Nous avons observé que CXCL5 était quasiment absente du milieu de culture des peaux reconstruites, alors qu’elle est largement présente dans celui des fibroblastes et présente dans celui des kératinocytes. Nous n’avons pas investigué la cause de cette absence dans les peaux reconstruites, mais plusieurs hypothèses peuvent être soulevées pour l’expliquer. CXCL5 pourrait simplement ne plus être exprimée par les fibroblastes et les kératinocytes des peaux reconstruites. Nous avons fait une étude préliminaire de l’expression génique de CXCL5 par RT-QPCR dans les trois modèles. Nos résultats montrent que CXCL5 est fortement exprimée dans les cellules des peaux reconstruites, ce qui invalide cette première hypothèse. Un signal pourrait empêcher les ARNm codants pour CXCL5 d’être traduit dans les peaux reconstruites. CXCL5 pourrait aussi ne plus être sécrétée, mais plutôt gardée à l’intérieur des fibroblastes et des kératinocytes dans le contexte des peaux reconstruites. Ou encore, CXCL5 pourrait être sécrétée par les fibroblastes et séquestrée dans la MEC dermique.
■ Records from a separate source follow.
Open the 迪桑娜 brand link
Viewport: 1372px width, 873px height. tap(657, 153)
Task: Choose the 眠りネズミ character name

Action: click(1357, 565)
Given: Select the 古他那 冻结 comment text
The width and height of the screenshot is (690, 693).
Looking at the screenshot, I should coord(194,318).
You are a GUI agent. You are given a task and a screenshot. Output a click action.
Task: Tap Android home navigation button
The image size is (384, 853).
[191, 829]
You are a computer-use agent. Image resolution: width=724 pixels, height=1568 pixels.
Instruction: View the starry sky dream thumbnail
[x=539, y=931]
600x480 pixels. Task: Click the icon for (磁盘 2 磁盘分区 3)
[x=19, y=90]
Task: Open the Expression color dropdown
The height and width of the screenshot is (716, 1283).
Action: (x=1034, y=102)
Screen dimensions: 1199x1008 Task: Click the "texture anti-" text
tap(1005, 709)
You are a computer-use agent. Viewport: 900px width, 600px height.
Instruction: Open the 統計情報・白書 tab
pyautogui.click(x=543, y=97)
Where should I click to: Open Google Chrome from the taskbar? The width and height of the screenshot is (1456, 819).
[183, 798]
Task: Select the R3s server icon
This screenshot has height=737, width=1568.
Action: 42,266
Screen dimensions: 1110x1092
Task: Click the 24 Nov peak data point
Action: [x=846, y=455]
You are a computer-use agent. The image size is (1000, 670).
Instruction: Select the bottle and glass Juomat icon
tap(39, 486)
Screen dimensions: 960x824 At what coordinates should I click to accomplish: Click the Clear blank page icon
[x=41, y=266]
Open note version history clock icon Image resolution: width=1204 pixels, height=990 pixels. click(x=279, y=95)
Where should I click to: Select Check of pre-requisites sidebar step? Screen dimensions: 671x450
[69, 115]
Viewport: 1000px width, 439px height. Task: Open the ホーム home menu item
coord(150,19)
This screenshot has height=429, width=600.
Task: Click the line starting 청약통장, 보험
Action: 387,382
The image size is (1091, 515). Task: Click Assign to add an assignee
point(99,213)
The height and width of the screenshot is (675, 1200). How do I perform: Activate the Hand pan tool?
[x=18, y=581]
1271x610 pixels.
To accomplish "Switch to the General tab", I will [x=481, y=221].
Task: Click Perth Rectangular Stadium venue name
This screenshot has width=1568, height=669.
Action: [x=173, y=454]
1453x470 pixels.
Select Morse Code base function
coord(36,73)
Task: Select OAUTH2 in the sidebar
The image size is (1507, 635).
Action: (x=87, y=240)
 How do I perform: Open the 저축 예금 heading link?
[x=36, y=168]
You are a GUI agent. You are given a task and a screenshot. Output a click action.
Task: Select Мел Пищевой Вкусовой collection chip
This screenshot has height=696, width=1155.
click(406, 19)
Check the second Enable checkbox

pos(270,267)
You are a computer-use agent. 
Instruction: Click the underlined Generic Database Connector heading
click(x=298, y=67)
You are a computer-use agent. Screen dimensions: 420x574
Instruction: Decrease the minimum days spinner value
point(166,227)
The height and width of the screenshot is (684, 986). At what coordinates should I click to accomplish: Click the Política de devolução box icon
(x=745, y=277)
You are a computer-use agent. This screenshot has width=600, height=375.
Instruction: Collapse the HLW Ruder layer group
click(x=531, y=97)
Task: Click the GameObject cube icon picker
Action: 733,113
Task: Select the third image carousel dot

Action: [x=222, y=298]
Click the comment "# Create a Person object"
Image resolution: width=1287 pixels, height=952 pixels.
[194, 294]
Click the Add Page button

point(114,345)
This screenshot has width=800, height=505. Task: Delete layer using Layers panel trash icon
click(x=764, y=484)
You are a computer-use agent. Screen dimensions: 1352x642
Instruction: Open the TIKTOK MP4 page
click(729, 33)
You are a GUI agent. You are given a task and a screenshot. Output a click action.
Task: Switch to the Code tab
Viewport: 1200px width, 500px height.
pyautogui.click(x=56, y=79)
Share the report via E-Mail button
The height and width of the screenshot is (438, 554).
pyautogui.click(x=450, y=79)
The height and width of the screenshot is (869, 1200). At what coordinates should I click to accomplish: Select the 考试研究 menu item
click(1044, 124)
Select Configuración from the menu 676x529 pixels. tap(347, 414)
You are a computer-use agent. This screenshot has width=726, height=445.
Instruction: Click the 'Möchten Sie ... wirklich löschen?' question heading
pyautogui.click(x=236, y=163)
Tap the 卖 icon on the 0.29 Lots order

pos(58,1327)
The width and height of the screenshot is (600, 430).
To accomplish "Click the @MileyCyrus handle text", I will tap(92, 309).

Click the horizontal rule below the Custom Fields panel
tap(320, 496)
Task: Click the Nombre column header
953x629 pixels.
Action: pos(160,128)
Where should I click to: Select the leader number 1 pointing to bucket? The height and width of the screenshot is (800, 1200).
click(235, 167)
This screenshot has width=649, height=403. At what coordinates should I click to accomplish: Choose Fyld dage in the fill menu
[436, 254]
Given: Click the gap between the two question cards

En effet, les composants de la MEC ont la capacité de lier des molécules de signalisation, comme des facteurs de croissance ou des cytokines, contrôlant ainsi leur diffusion à travers la matrice, leur portée d’action et leur durée de vie tout en stimulant ou inhibant leur activité de signalisation (Tobin, 2017). Nous pourrions faire des

immunohistofluorescences, avec un anticorps dirigé contre CXCL5, sur des coupes de peaux reconstruites pour déterminer la localisation de la protéine. Ceci nous permettrait de visualiser si CXCL5 est absente des coupes, si elle est trappée dans la MEC ou si elle reste contenue dans les cellules.